C’era una volta un re e una regina, ch’erano tanto tanto arrabbiati di non aver figli. Visitarono tutte le acque del mondo: voti, pellegrinaggi, devozioni spicciole, tutto inutile. Alla fine però la regina divenne gravida e partorì una bambina. Si fece un bel battesimo; si dettero per comari alla principessina tutte le Fate ch’erano in paese (sette se ne trovarono), affinché ciascuna le facesse un dono, come usavano le Fate a quel tempo, e così la principessina ebbe tutte le perfezioni immaginabili.

Dopo la cerimonia del battesimo, tutta la brigata tornò a palazzo reale, dove un gran festino era preparato per le Fate. Davanti a ciascuna fu messo un magnifico piatto con un astuccio di oro massiccio contenente un cucchiaio, una forchetta e un coltello di oro fine, ornati di diamanti e rubini. Ma mentre si pigliava posto a tavola, eccoti entrare una vecchia Fata, che non era stata invitata, perché da più di cinquant’anni non usciva dalla Torre, e la si credeva incantata o morta.

Il re le fece dare un piatto; ma non ci fu modo di darle un astuccio d’oro massiccio come alle altre, visto che solo sette se n’erano ordinati per le sette Fate. La vecchia si figurò che la disprezzassero e brontolò fra i denti qualche minaccia. L’udì una giovane Fata che le stava vicino, e pensando che quella avrebbe potuto fare alla principessina qualche malefico incantesimo, s’andò a nascondere, subito dopo tavola, dietro una tenda, per esser così l’ultima a parlare e poter riparare alla meglio al male che avrebbe fatto la vecchia.

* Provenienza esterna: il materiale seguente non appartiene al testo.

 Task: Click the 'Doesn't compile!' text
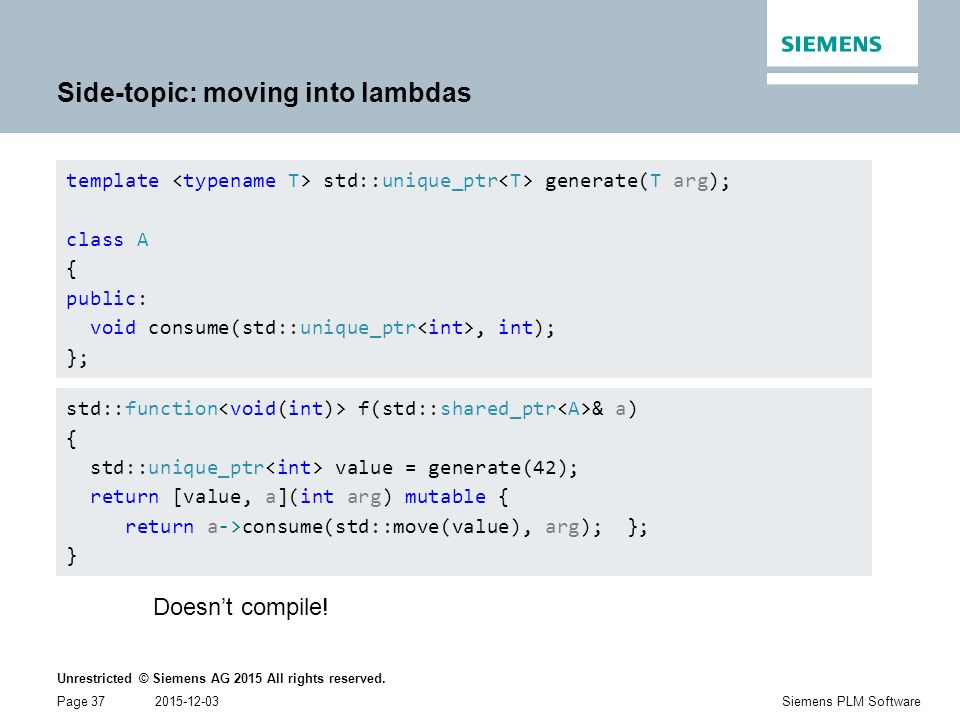pos(241,607)
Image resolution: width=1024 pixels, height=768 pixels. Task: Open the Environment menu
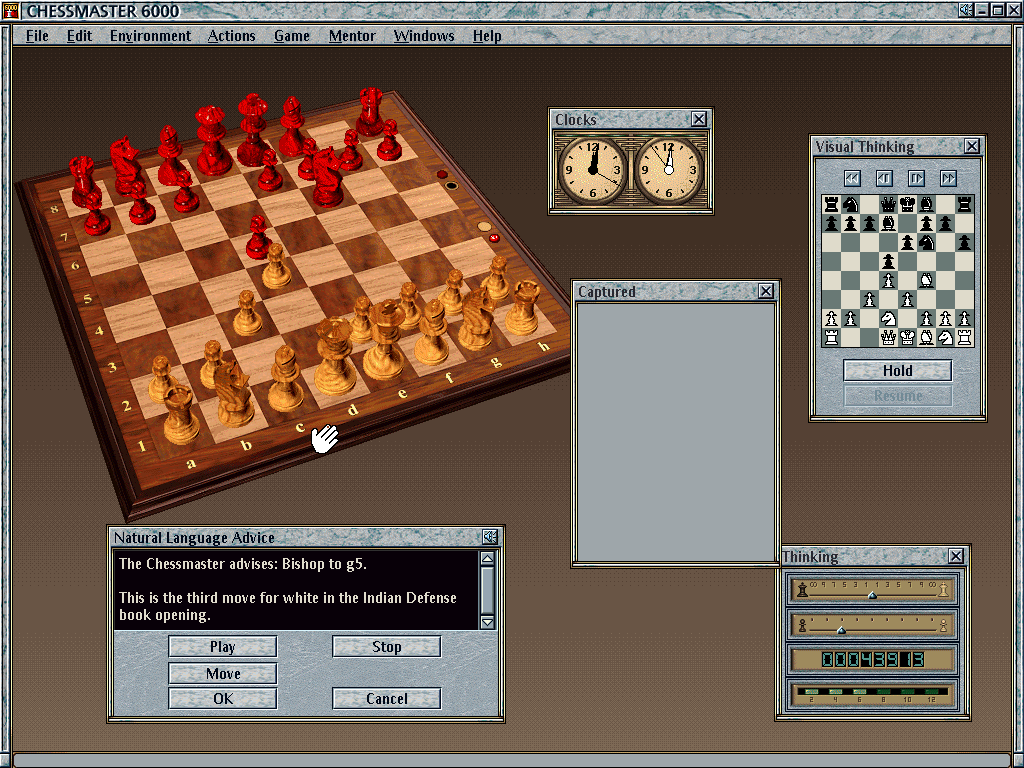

Le Fate intanto incominciarono a fare i loro doni alla principessa. La più giovane le promise che sarebbe la più bella ragazza del mondo; la seconda che avrebbe spirito come un angelo; la terza che avrebbe una grazia impareggiabile in ogni cosa che facesse; la quarta che ballerebbe a perfezione; la quinta che canterebbe come un usignolo, e la sesta che suonerebbe a meraviglia ogni sorta di strumenti. La vecchia Fata, venuta la sua volta, disse, crollando il capo, più dal dispetto che dalla vecchiaia, che la principessa si bucherebbe la mano con un fuso e ne morrebbe.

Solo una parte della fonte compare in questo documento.